Madame [G] soutient en outre que la BNP a commis divers manquements au regard des dispositions des articles L.133-19 et L.133-23 du code monétaire et financier. Elle affirme que cet établissement a manqué de vigilance dans l’exécution des ordres de virement en litige au regard de leur caractère rapproché et réitéré, de la période de l’année au cours de laquelle ces paiements ont été ordonnés, leurs montants élevés par rapport aux paiements habituels, autant d’éléments qui auraient dû alerter la banque et l’inciter à s’abstenir d’exécuter les opérations en cause en se renseignant davantage. Elle ajoute que la BNP ne démontre pas avoir mis en œuvre une authentification forte des paiements en cause, alors que la concluante a souscrit une assurance « esprit libre » censée la couvrir contre les opérations frauduleuses, cette assurance garantissant en outre la protection de ses données et le déclenchement, les cas échéants, d’une alerte particulière en considération de la somme de 7.510,97 euros débitée frauduleusement le 22 février 2024. Elle expose qu’une alerte aurait pareillement dû intervenir pour le débit de la somme de 5.011,97 euros tout autant frauduleusement retirée de son compte. Elle note que la somme de 499 euros a été pareillement débitée, malgré une anomalie apparente, sans déclencher une alerte. Elle souligne l’existence d’une faille de sécurité dans le système de la BNP, qui a permis les paiements litigieux, ainsi qu’un retrait bancaire.
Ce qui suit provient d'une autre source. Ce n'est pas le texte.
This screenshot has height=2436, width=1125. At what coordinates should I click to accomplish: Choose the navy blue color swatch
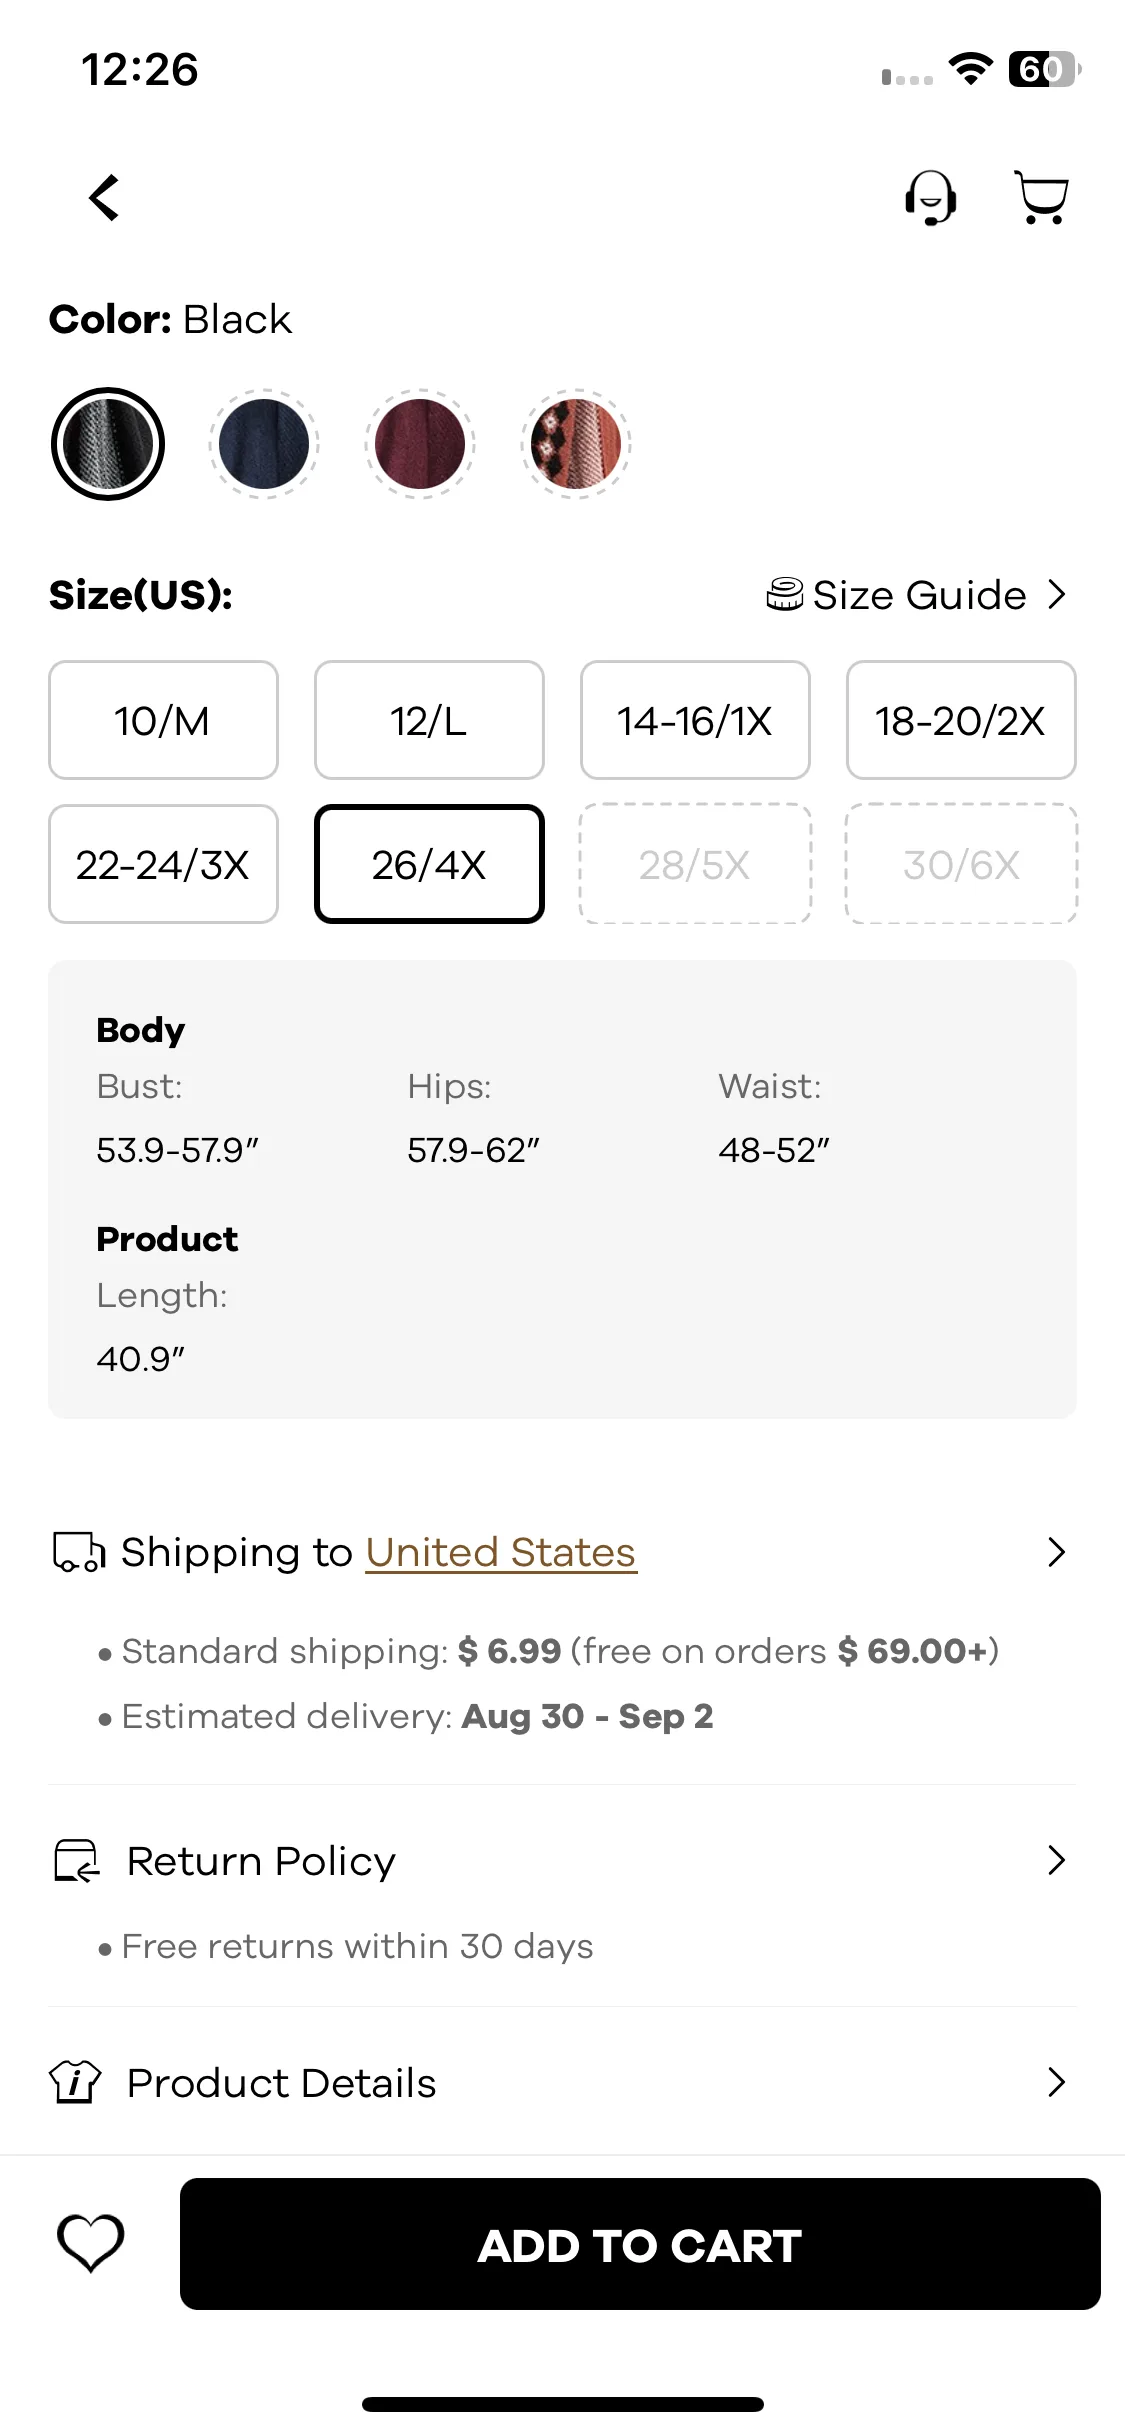264,444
Elle ajoute que cette fraude et cette déficience technique sont d’autant plus établies par la seconde escroquerie dont elle a été victime alors qu’elle n’était plus en possession de sa carte bancaire, pour un montant de 1.900 euros, une nouvelle carte de paiement utilisée selon le courrier de la BNP du 3 avril 2024 ayant servi à un paiement que la banque lui a remboursé. Elle sollicite en conséquence le remboursement de la somme de 7.510,97 euros, augmentée des pénalités de retard de 15 points de majoration des intérêts au taux légal, en application des dispositions de l’article L.133-18 du code monétaire et financier. Elle conteste l’affirmation de la banque selon laquelle ce taux majoré devrait courir à compter du jugement à intervenir alors que ce taux, en vertu du texte précité, court à compter de la demande de remboursement.
Madame [G] se prévaut par ailleurs des dispositions de l’article 32-1 du code de procédure civile pour soutenir que la BNP a commis une résistance abusive en s’abstenant d’exécuter son obligation légale de remboursement, malgré des diligences expresses de la concluante alors victime d’une escroquerie particulièrement intrusive et violente avec un préjudice substantiel. Elle sollicite en conséquence des dommages et intérêts au montant de 4.000 euros.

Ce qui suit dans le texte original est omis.